Clinton devoted much of the speech to a self-reintroduction. She acknowledged that, despite her decades in public life, “some people just don’t know what to make of me.” She explained that her career as a children’s advocate and public official reflected the philosophy that “to drive real progress, you have to change both hearts and laws; you need both understanding and action.” She boasted that “I sweat the details of policy — whether we’re talking about the exact level of lead in the drinking water in Flint, Michigan, the number of mental health facilities in Iowa, or the cost of your prescription drugs.” That’s a not-so-subtle dig at Trump, but also a nod to one of her real strengths as a candidate: a mastery of the intricacies, which is a useful skill when looking for common ground or new approaches to divisive issues.

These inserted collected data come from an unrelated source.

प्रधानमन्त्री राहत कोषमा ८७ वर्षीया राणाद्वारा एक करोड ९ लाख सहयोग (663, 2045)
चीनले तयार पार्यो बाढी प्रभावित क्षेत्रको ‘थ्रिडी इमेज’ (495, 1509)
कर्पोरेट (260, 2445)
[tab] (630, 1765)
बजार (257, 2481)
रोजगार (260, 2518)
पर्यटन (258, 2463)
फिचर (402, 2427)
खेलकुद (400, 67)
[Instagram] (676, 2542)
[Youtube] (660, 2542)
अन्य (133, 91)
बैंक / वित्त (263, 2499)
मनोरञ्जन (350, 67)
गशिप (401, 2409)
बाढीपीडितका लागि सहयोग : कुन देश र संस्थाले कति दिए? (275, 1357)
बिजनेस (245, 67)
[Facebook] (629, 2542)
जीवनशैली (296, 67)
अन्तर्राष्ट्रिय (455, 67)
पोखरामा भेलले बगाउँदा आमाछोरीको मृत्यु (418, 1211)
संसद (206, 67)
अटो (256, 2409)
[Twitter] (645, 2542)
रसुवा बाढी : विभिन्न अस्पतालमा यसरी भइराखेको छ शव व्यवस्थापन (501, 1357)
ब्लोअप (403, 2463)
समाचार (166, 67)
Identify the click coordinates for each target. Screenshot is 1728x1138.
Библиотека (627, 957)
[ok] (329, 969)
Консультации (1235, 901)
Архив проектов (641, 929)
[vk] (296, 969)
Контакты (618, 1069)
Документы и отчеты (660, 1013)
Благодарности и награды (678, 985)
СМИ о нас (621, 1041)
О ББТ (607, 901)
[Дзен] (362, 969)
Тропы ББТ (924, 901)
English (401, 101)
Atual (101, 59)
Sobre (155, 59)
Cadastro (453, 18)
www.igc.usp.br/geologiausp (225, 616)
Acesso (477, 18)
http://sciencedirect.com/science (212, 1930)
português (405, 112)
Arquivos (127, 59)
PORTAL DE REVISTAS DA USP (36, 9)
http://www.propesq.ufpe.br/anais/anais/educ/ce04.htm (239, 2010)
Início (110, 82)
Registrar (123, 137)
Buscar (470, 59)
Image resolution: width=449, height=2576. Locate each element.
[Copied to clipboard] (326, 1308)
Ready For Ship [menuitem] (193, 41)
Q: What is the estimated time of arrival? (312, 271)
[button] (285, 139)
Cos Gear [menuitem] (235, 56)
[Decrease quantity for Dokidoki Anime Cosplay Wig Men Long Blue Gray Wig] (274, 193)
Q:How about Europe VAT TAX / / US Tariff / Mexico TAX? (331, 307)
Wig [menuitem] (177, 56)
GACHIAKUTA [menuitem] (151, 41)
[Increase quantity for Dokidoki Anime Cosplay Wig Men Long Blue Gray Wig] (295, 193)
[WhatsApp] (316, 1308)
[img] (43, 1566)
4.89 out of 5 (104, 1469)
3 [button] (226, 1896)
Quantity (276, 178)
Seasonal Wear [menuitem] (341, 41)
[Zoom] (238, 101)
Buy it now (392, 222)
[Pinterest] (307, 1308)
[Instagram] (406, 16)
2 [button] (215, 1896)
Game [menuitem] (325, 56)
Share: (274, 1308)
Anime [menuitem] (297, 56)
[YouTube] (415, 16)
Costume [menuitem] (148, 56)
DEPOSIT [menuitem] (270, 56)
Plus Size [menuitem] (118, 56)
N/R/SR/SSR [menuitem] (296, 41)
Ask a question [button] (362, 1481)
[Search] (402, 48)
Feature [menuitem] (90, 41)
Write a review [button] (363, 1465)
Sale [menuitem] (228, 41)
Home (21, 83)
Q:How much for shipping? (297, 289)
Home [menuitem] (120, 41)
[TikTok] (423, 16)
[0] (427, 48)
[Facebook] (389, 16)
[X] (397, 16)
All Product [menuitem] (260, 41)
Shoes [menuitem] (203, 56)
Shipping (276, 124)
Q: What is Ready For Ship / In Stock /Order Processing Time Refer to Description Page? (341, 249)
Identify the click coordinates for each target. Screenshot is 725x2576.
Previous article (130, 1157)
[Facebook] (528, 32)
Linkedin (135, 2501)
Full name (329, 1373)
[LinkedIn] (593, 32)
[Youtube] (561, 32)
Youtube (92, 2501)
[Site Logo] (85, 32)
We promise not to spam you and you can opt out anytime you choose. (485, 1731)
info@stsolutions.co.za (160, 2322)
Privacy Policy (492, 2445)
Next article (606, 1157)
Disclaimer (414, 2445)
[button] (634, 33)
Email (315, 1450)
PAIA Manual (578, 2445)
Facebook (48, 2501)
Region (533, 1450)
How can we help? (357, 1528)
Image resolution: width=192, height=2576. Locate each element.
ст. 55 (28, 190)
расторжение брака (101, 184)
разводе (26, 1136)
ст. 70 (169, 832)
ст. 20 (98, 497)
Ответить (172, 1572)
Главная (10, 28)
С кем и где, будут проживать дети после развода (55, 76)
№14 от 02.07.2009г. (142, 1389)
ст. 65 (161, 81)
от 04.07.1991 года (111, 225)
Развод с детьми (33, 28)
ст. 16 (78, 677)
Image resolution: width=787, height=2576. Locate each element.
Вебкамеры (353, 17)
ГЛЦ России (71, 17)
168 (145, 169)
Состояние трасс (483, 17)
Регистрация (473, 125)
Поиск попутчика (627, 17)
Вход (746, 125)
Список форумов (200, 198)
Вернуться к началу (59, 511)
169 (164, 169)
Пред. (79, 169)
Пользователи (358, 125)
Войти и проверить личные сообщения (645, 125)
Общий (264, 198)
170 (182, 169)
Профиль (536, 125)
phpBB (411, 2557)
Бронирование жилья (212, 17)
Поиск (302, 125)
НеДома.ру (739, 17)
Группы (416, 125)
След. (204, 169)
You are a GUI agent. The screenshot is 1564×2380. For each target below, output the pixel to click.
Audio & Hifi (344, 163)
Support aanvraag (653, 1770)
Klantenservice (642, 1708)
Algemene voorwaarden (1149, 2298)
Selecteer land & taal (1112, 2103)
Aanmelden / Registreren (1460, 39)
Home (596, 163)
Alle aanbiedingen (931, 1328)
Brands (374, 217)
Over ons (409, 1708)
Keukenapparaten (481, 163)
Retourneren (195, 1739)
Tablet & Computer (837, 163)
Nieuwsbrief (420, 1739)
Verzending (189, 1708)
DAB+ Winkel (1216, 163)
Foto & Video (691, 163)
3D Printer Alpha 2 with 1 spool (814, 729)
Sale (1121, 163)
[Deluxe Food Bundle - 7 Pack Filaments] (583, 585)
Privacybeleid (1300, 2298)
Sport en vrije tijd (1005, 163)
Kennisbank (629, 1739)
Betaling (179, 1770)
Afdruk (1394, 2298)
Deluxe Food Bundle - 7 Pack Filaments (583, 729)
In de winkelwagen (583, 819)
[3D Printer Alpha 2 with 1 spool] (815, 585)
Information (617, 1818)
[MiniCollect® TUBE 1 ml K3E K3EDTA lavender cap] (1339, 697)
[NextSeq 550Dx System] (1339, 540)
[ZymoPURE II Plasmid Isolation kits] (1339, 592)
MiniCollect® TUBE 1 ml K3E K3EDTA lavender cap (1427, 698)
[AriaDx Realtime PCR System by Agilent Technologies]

The problem is that some of the voters who have doubts about Clinton don’t question her intelligence or industry; they have questions about her honesty and trustworthiness, some arising from her misjudgments (such as her use of a private email server as secretary of state) and some the figment of Republican propaganda.

Clinton approached that issue Thursday night indirectly, as other speakers throughout the week have done: by emphasizing her tenacity on behalf of Americans who needed help and the results she’s gotten for them, from disabled and minority children denied an equal education to first responders on 9/11 damaged by toxic fumes. Just as important, she raised doubts about Trump that should linger long in the minds of anyone who heard her words. As Clinton put it, “A man you can bait with a tweet is not a man we can trust with nuclear weapons.”